1. Logging & Monitoring

  • Log saga state changes to Application Insights.

  • Use Durable Functions HTTP APIs to query orchestration status.

2. Alerting

  • Trigger alerts for:

    • Uncompensated failures.

    • Prolonged orchestrations.

3. Testing

  • Chaos Engineering: Use Azure Fault Injection Studio to simulate failures.

  • Unit Tests: Mock compensating actions.

4. Tooling

  • Azure Service Bus: For event-driven compensation triggers.

  • Azure Logic Apps: For human-in-the-loop approvals (e.g., manual refunds).

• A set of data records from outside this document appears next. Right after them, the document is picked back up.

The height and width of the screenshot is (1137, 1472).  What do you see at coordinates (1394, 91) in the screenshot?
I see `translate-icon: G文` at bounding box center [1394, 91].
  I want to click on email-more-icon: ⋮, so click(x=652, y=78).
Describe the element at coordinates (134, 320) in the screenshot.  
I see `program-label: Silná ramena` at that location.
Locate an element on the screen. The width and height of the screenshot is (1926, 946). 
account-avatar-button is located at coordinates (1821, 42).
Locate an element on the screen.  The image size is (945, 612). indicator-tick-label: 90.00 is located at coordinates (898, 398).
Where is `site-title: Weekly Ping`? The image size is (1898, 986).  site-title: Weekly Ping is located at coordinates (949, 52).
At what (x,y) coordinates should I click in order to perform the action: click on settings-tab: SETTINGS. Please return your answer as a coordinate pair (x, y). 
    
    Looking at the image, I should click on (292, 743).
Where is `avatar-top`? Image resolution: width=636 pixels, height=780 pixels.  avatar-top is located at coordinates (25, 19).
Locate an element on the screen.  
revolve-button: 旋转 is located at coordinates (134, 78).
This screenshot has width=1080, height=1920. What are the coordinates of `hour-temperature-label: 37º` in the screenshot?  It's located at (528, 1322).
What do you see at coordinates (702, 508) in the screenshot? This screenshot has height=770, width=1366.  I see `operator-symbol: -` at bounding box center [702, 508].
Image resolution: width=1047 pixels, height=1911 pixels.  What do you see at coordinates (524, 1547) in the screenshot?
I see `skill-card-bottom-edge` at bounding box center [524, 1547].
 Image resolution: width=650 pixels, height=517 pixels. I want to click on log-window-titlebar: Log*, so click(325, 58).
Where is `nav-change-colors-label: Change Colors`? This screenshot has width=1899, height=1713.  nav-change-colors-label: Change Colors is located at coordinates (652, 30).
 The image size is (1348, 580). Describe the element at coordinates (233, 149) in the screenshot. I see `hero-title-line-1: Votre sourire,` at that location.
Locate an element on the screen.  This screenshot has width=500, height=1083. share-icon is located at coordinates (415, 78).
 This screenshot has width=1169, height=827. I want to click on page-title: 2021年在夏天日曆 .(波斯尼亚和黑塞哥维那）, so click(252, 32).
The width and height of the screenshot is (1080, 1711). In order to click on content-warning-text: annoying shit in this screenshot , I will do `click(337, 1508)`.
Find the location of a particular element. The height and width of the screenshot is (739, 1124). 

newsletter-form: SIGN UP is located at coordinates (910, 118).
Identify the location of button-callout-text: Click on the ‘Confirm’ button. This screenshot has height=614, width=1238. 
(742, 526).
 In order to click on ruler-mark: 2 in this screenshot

Real-World Use Case: Travel Booking Platform

Problem: Flight bookings failed after hotel reservations succeeded, leaving customers charged without bookings.

Solution:

  1. Saga Orchestrator:

    • Reserve Hotel → Reserve Flight → Charge Customer.

    • Compensate: Cancel Flight → Cancel Hotel → Refund.

  2. Results:

    • Reduced customer complaints by 90%.

    • Automated recovery for 95% of partial failures.


Saga vs. Other Patterns

PatternUse CaseProsCons
SagaDistributed transactionsNo distributed locks, scalableComplex compensation logic
2PCACID transactions (single database)Strong consistencyPoor scalability, blocking
Event SourcingAudit trails, replay abilityTemporal debuggingHigh storage costs

When to Use the Saga Pattern

  • Multi-Service Transactions: Payments, order fulfillment, travel bookings.

  • Eventual Consistency: Systems where temporary inconsistency is acceptable.

  • Long-Running Processes: Transactions spanning minutes/hours.


Conclusion

The Saga Pattern, combined with Azure Durable Functions, provides a robust way to handle partial failures in payment systems. By automating compensation and leveraging Azure’s serverless ecosystem, you can build resilient, self-healing workflows that maintain data consistency without monolithic transactions.